British anti-trans activist Kellie-Jay Keen-Minshull is credited with coining the phrase. In 2018, Keen-Minshull purchased billboards in Liverpool which read "woman / /wʊmən/ / noun / adult human female"; Keen-Minshull said they were in response to the mayor of Liverpool's support for trans rights. The poster was removed after "an LGBT activist complained Ms Keen-Minshull's campaign represented a 'hate group'", with the ad company that installed the billboards saying they had been "misled" by the campaign and that they were "fully committed to equality for all". On 19 September, the Liverpool city council unanimously passed a motion declaring that "trans women are women" and that "there is no place in our city for hatred and bigotry".

Criminology researchers Brightman, Lenning & DeJong identify the term as a common catchphrase in anti-trans discourse, alongside "gender ideology" and "groomer". Sociologists Amery & Mondon argue that the phrase frames anti-trans movements as guarding scientific "truths" (e.g. that sex is immutable) against an emotional "trans ideology", which they compare to the red pill metaphor used by the alt-right and manosphere.
Researchers in natural language processing and computational social science investigating dog whistles and hate speech in computational models found that dog whistle terms such as "adult human female" are often employed to evade automated hate speech detection models.
Researchers from the University of East Anglia investigating the distinction of the ordinary and legal framework of hate speech contrasted explicit or overt hate speech in identity denials against terms such as "adult human female" as an example of "implicit, covert, sneaky, implied, sanitized, coded, or dog whistle hate speech."
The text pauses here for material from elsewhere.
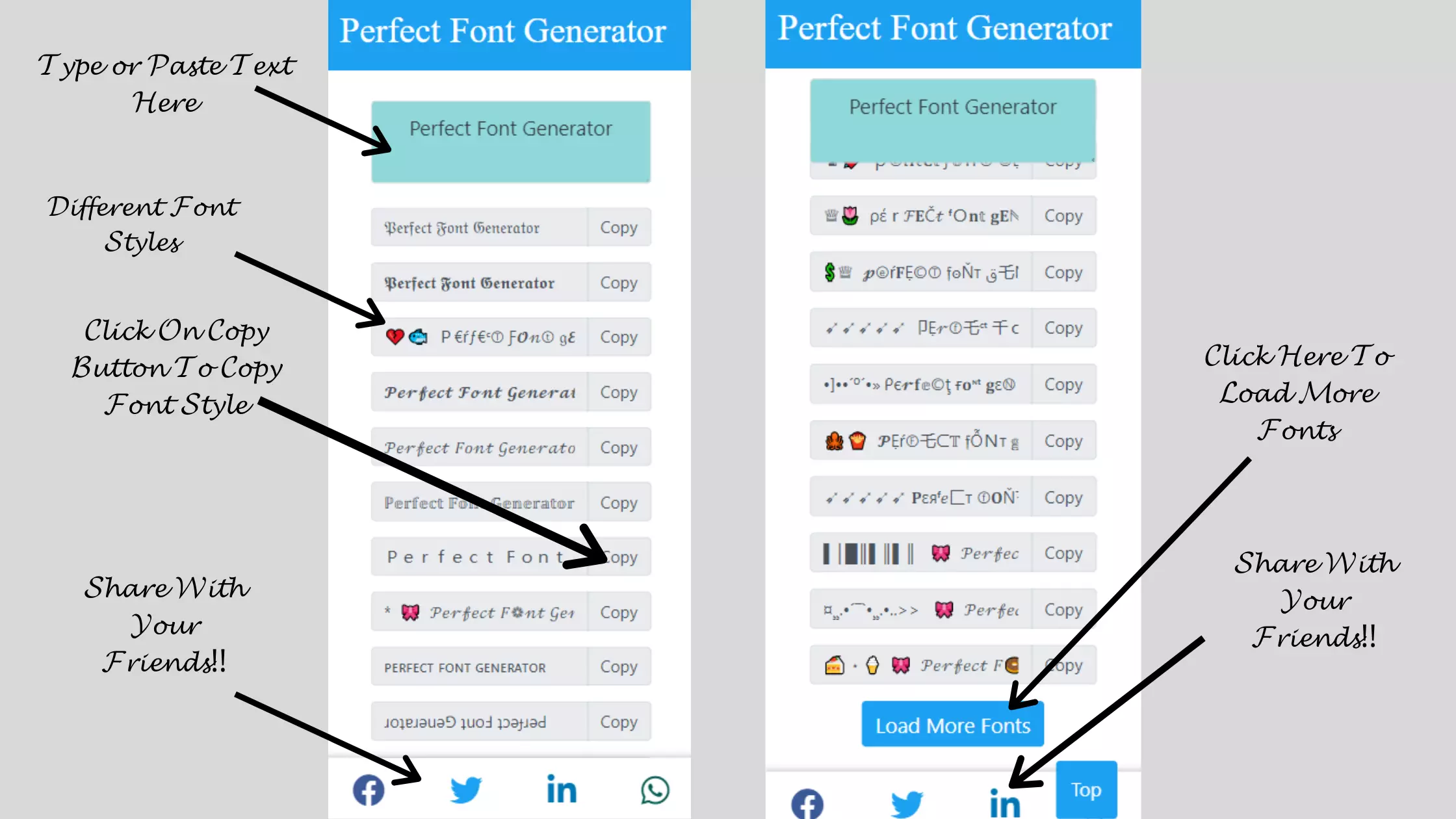Copy the dot-bordered font style
Image resolution: width=1456 pixels, height=819 pixels.
pos(1063,384)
A handout on identifying common hate speech examples by the New Zealand Police called out an incident of an individual reporting pro-trans chalk writings as "graffiti" in a public space. After police attended to the report and took no further question, the individual then posted about it online and then proceeded to replace the writings with "woman = adult human female", which was flagged by the police as perceived hate.

In 2020, Merriam-Webster expanded its definitions of female and girl with trans-inclusive senses ("having a gender identity that is the opposite of male"; "a person whose gender identity is female"). In October 2022, the Cambridge Dictionary added supplemental definitions of man and woman: "an adult who lives and identifies as [male/female] though they may have been said to have a different sex at birth".

===Documentary===
In 2023, a screening of the film Adult Human Female, which asserts that women are defined solely by biological sex, was cancelled at Edinburgh University after the film had faced repeated protests. The screening was rescheduled following initial protests and on the second date, Protesters blocked entrance to the film to "challenge hate speech" and vowed to show up "every single time" that the event was rescheduled. Protesters called the film transphobic and said it "has no academic merit” to be shown on campus. The film was eventually screened on campus in November 2023 and attracted more than 100 protestors.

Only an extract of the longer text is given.